WORK INSTRUCTIONS: Which lines in the records below contain the word "will"? Copy each one out.

(Saved entries)
^^^^^^^^
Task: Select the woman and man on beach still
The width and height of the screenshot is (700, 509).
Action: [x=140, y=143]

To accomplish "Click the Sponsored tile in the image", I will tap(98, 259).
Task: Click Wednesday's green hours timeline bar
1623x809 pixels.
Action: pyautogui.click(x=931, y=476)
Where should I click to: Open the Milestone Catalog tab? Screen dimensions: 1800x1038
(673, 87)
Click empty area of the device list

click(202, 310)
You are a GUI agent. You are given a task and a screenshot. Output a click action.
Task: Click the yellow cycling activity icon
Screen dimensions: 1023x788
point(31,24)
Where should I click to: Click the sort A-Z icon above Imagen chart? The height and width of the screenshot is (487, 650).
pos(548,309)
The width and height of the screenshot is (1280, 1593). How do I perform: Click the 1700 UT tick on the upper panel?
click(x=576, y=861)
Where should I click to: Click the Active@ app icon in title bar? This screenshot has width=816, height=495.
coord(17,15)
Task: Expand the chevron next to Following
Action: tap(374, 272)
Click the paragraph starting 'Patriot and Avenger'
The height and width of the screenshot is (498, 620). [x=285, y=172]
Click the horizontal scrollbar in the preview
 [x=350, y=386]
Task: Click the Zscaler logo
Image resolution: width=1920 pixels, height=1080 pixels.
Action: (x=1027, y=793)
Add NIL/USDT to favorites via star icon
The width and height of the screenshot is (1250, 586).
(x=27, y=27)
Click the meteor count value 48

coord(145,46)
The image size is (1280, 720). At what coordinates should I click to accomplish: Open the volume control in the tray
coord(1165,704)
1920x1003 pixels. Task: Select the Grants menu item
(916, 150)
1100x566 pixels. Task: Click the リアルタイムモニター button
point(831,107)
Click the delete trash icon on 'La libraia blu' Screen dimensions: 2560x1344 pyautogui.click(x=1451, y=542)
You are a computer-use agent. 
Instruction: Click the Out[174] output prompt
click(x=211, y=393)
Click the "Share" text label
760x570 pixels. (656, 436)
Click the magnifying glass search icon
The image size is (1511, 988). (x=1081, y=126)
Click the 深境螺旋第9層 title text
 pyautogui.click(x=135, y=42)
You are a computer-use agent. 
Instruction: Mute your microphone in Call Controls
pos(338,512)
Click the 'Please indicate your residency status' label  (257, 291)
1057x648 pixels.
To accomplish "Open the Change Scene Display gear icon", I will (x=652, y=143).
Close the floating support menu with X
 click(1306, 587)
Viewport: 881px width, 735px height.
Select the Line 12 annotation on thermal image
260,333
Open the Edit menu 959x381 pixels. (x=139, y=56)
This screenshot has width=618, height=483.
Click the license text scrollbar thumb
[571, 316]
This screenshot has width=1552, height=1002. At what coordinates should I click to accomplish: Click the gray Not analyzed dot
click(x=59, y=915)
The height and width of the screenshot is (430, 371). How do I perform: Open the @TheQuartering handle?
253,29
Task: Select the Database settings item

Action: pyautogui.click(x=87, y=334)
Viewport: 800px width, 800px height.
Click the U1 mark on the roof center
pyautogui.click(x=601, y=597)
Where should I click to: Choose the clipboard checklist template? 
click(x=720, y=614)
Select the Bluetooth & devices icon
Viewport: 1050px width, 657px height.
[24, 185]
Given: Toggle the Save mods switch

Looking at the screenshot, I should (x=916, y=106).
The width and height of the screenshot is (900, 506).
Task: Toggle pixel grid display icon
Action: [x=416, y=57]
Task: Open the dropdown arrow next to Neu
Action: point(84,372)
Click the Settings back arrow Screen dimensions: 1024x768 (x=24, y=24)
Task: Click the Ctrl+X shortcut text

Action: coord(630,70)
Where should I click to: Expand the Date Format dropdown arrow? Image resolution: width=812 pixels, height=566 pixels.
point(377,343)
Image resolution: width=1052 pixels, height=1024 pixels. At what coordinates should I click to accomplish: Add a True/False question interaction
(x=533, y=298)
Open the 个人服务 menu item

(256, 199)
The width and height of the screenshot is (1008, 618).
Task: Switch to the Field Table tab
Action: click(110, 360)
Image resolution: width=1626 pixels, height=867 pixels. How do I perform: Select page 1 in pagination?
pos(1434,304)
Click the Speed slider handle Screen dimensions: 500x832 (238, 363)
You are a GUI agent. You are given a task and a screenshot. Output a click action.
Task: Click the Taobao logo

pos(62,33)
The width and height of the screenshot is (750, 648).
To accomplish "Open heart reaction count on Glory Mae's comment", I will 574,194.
^^^^^^^^
WRITTEN REPLY:
To accomplish "Click the Sponsored tile in the image", I will tap(98, 259).
To accomplish "Open the Change Scene Display gear icon", I will (x=652, y=143).
To accomplish "Open heart reaction count on Glory Mae's comment", I will 574,194.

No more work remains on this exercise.